The Nightmare Before Festivus

Kirk Cane had finally escaped from the corrupt grasp of San Francisco.  He had returned to Fillville, his hometown in Ventura County.  This was a good place for a person with a background like Kirk’s.

Kirk was incredibly excited when he was chosen to lead Fillville’s Halloween parade, the town’s most notable event.  He had been hand-picked by Mayor Indigo!  The parade ended up being a great attraction.  Everyone enjoyed the spooky floats and the spookier costumes.  Kirk was chosen to lead these festive parades for five years.  At the end of the fifth year, however, he grew tired of all the grim, dark pleasure.

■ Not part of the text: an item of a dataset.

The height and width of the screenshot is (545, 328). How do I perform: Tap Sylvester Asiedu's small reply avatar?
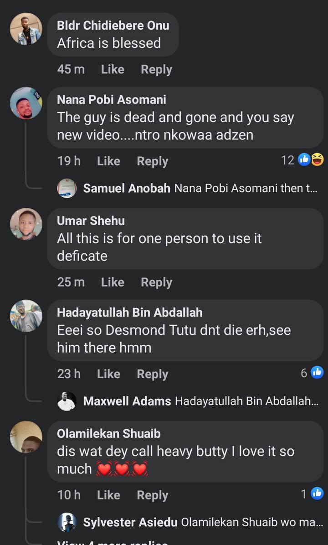[67, 522]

“We all had a damn awesome time,” Kirk told Fillville’s easily-amused citizens for the fifth time.  But the boredom in his raspy, drug-afflicted voice was definitely more noticeable than ever.  Kirk approached Monica, Mayor Indigo’s lovely nineteen-year old daughter.

“Baby, don’t you think Halloween’s a little overrated?”

“No!  And don’t call me ‘baby!’” Monica snapped, and called a friend on her mobile telephone.

*                             *                             *

A couple months later, Kirk decided to take a long walk out of Fillville to think about what could be done to make the village even better.  He passed several tiny towns, until he arrived at Slotown in Central California.  When he came there, he saw a wonderful little city.  Everyone was observing a December holiday that wasn’t Christmas.  It was a stunning display.  There were very high metal poles everywhere, which small children were mindlessly dancing around.  Kirk peeked into a large house’s window.  A family was discussing areas that each of them could improve on.  He also saw a feast of spaghetti on the long table.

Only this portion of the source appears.